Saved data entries
((

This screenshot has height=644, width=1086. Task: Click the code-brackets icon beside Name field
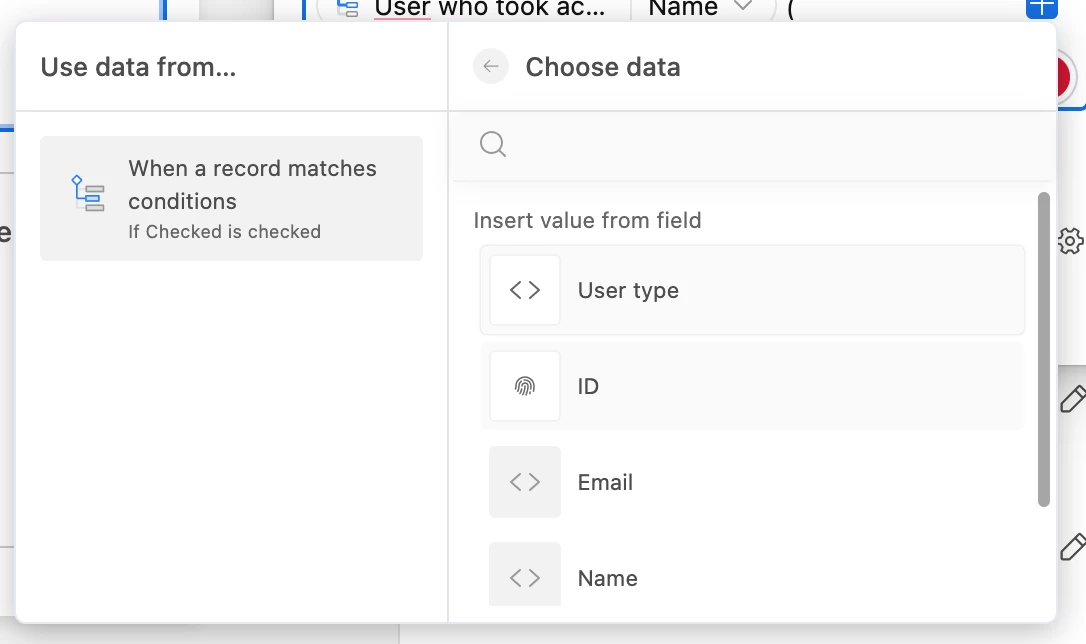tap(525, 577)
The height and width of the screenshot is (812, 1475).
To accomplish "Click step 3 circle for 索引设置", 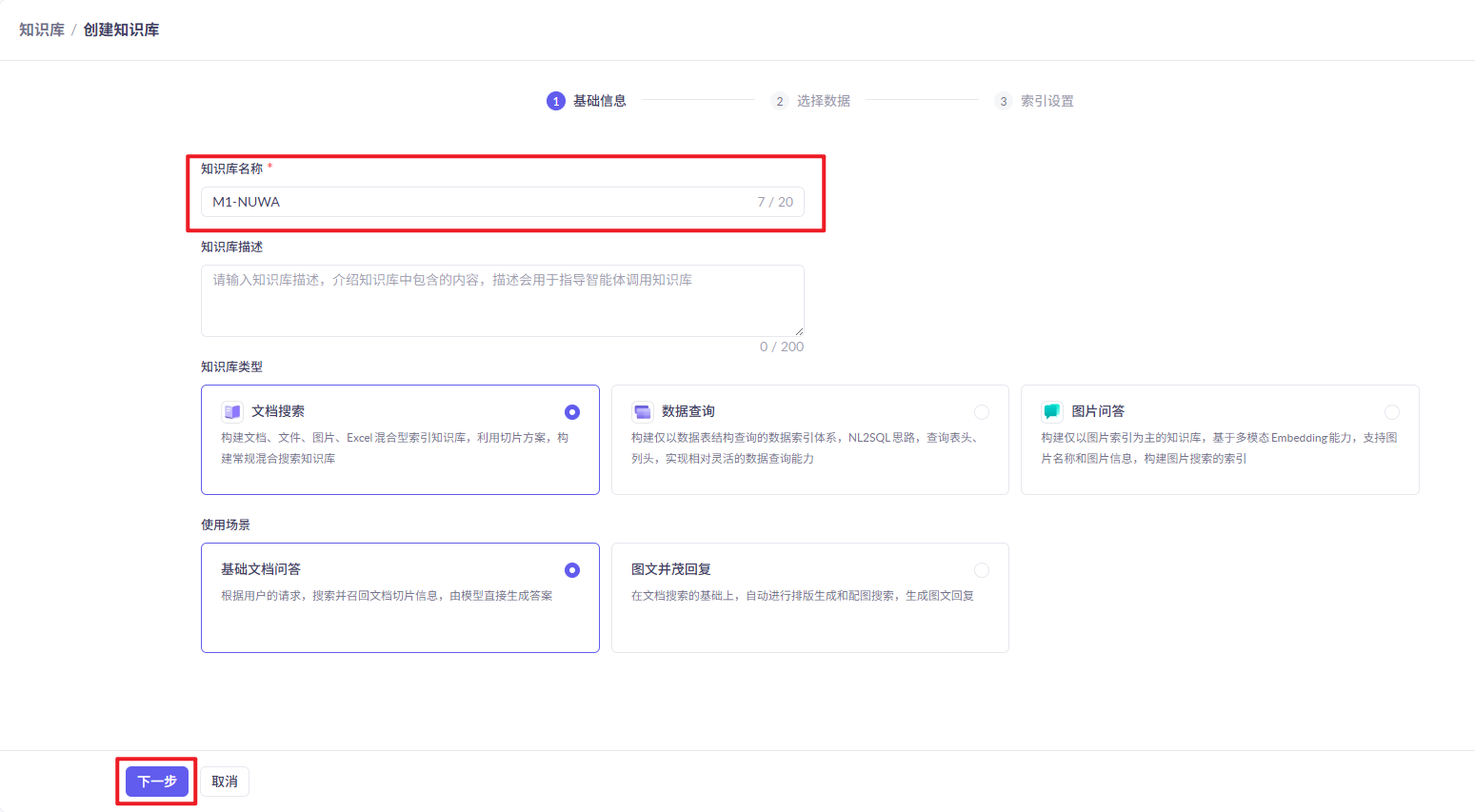I will (1003, 101).
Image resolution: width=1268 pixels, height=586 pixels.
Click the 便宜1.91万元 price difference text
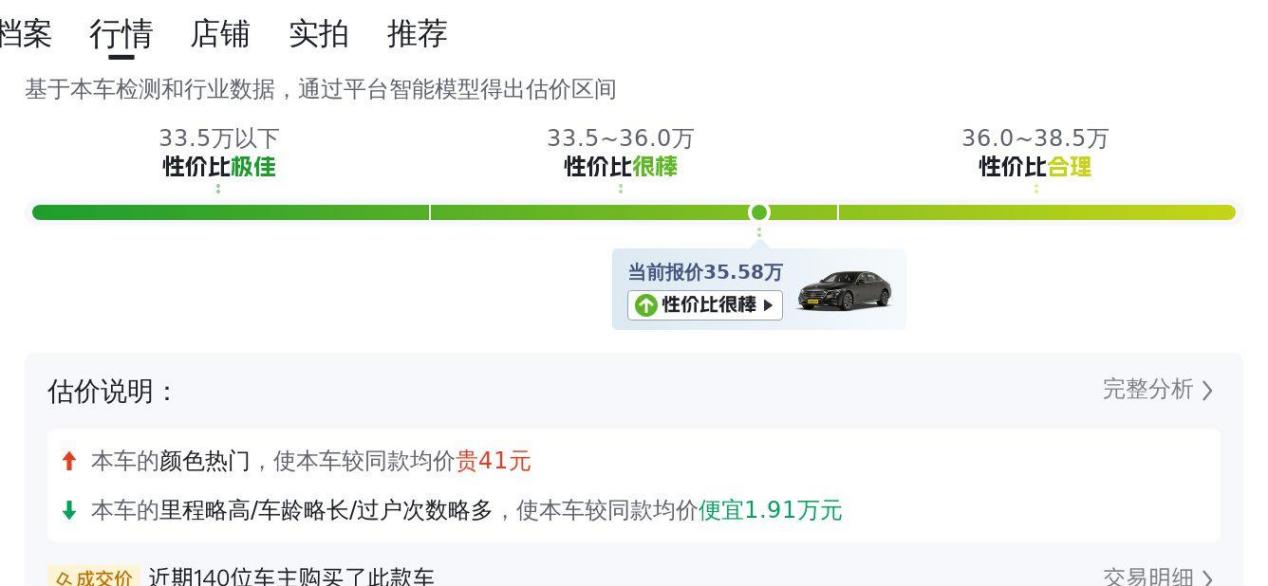(770, 511)
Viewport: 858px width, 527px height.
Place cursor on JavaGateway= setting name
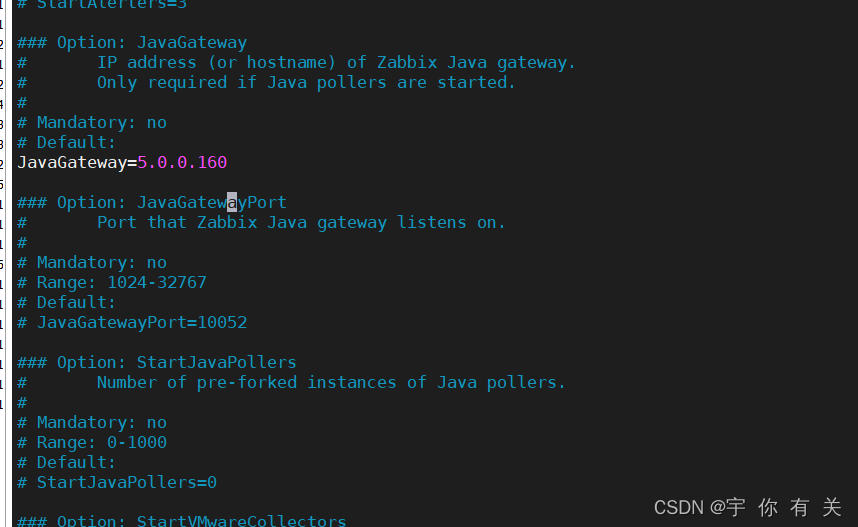coord(77,163)
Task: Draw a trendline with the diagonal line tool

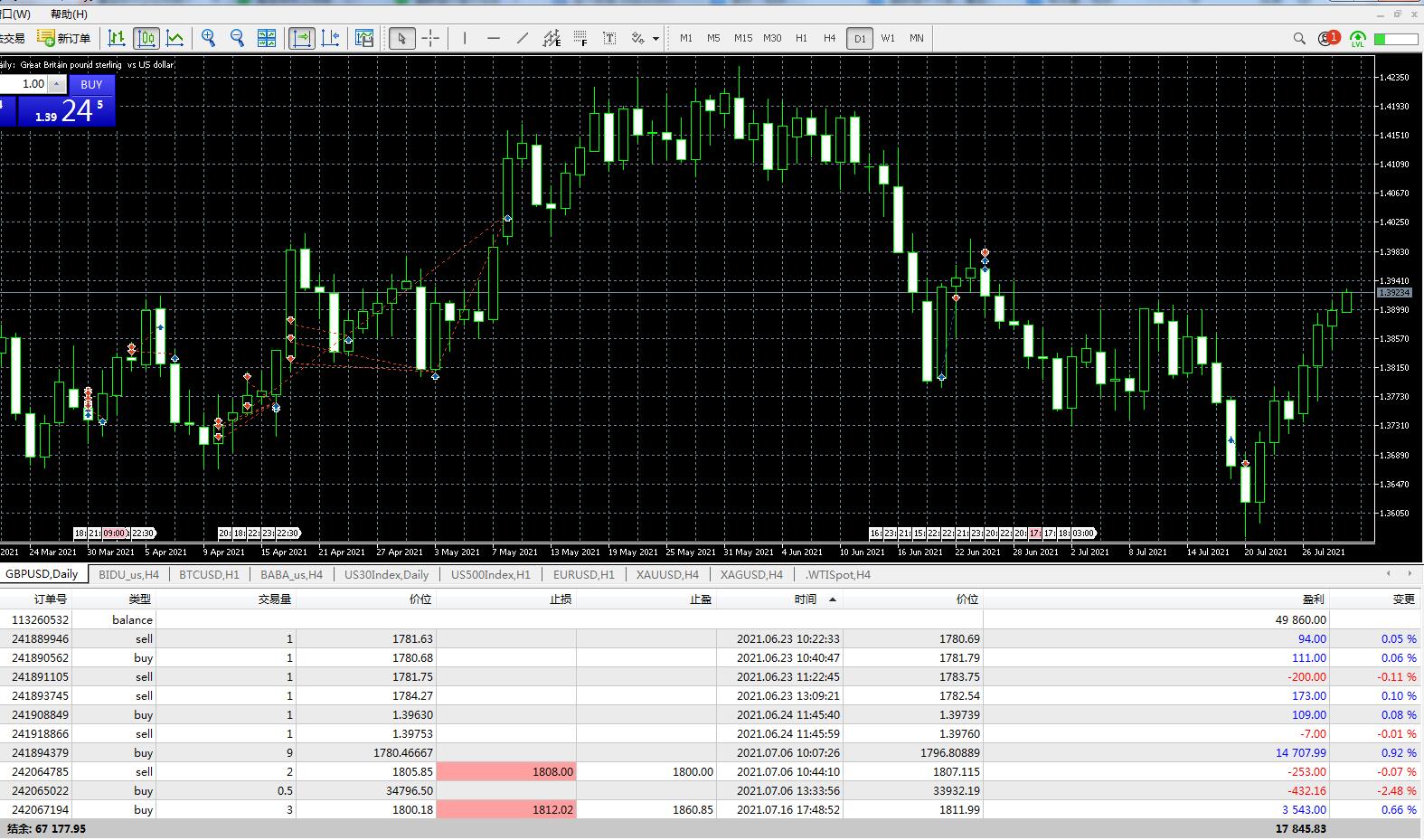Action: (x=523, y=38)
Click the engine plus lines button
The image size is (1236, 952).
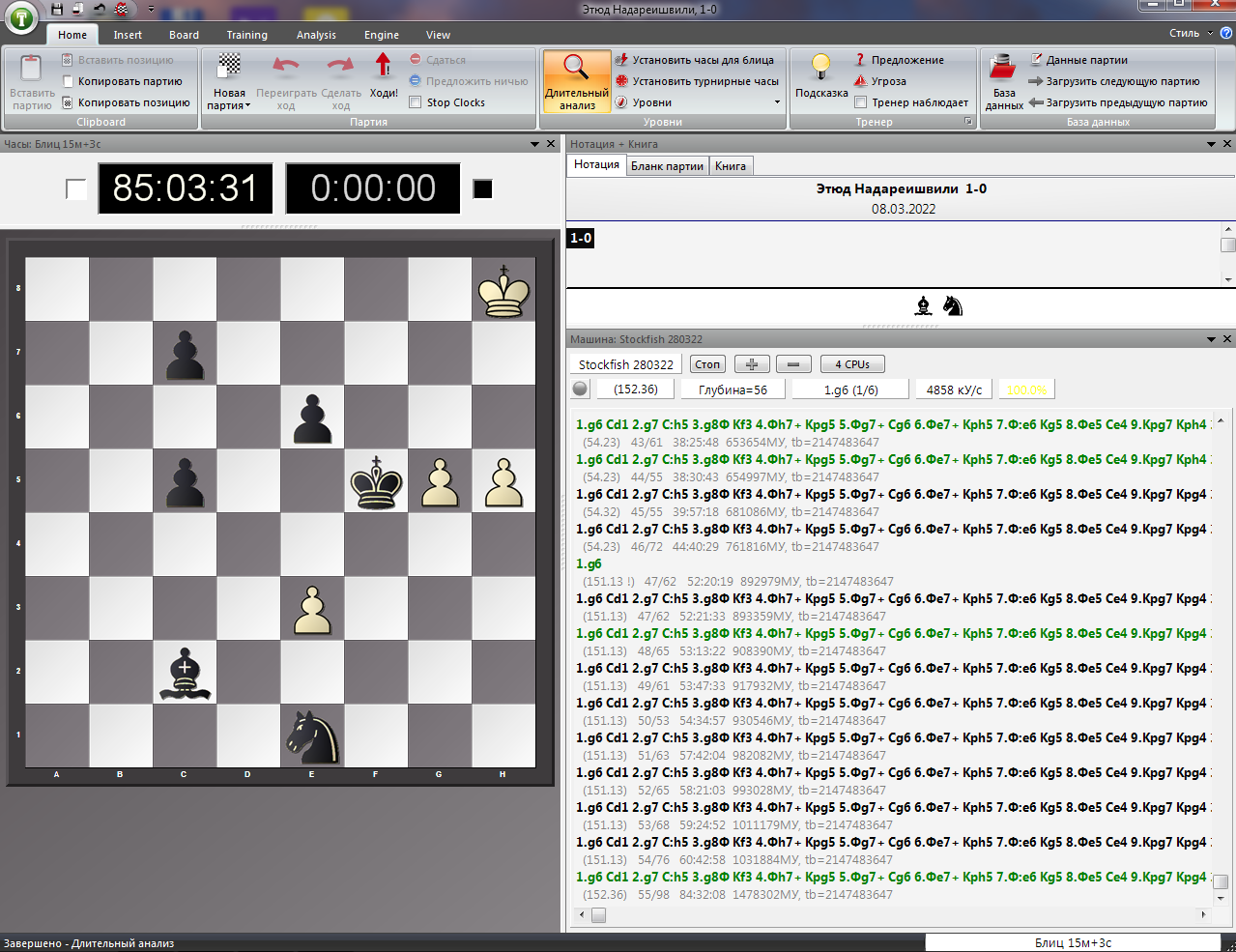click(x=751, y=364)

))

Quote exactly, and only, the lines from the one containing "Click the engine plus lines button" through the last line of the records above, both included; leave out any pictures.

[ANSWER AREA]
Click the engine plus lines button
The image size is (1236, 952).
click(x=751, y=364)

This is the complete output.